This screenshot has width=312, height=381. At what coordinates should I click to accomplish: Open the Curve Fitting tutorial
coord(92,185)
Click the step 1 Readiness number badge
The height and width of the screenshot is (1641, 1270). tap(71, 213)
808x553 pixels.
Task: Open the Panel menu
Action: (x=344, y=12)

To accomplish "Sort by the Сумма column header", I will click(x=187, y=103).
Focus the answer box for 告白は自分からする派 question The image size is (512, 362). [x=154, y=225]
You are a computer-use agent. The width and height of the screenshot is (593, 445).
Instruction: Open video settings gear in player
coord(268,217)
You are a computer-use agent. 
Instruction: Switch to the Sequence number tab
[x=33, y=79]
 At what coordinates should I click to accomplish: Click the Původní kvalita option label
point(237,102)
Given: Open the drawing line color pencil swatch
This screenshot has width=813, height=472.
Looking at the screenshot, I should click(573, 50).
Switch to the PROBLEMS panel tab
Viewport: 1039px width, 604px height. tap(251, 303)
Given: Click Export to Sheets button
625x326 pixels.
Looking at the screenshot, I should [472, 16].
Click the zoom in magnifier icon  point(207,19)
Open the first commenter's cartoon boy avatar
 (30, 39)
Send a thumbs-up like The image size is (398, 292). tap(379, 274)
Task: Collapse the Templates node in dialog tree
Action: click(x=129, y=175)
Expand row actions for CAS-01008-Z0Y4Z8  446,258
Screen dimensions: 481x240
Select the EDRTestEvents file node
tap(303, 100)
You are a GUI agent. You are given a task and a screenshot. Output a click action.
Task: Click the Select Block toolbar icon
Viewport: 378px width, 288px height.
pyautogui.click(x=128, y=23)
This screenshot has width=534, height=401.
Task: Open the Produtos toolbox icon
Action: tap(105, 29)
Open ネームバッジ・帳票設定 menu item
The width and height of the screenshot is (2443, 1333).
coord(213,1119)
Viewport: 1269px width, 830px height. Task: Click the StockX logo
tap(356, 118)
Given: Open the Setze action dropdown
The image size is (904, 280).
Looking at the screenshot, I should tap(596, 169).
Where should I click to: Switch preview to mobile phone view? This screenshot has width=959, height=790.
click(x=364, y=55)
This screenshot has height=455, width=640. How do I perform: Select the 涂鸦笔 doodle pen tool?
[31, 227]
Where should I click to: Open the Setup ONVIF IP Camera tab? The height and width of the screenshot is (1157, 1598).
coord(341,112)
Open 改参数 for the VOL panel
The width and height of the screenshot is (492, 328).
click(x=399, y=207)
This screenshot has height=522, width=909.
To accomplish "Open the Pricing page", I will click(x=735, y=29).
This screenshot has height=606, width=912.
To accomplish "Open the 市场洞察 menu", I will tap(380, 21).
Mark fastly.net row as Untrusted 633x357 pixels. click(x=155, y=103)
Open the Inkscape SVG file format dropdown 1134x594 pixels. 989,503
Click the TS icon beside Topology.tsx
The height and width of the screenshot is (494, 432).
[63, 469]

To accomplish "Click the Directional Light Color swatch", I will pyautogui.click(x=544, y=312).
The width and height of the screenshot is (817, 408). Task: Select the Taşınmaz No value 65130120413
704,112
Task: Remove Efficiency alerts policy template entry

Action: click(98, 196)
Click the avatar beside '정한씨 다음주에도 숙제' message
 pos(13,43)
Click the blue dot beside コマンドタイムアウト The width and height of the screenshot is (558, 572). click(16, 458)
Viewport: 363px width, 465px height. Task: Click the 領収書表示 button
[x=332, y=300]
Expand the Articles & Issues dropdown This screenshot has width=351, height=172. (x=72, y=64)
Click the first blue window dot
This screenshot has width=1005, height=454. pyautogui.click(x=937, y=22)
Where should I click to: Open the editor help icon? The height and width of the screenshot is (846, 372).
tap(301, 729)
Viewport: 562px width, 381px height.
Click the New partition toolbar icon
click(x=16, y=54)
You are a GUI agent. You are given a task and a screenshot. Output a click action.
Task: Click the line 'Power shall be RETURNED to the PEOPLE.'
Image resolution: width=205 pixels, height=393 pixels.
==============================
Format the lines from the one containing "Mark fastly.net row" through the one containing "will pyautogui.click(x=544, y=312).", inclusive, as a numbered list with blank lines omitted.

1. Mark fastly.net row as Untrusted 633x357 pixels. click(x=155, y=103)
2. Open the Inkscape SVG file format dropdown 1134x594 pixels. 989,503
3. Click the TS icon beside Topology.tsx
4. The height and width of the screenshot is (494, 432).
5. [63, 469]
6. To accomplish "Click the Directional Light Color swatch", I will pyautogui.click(x=544, y=312).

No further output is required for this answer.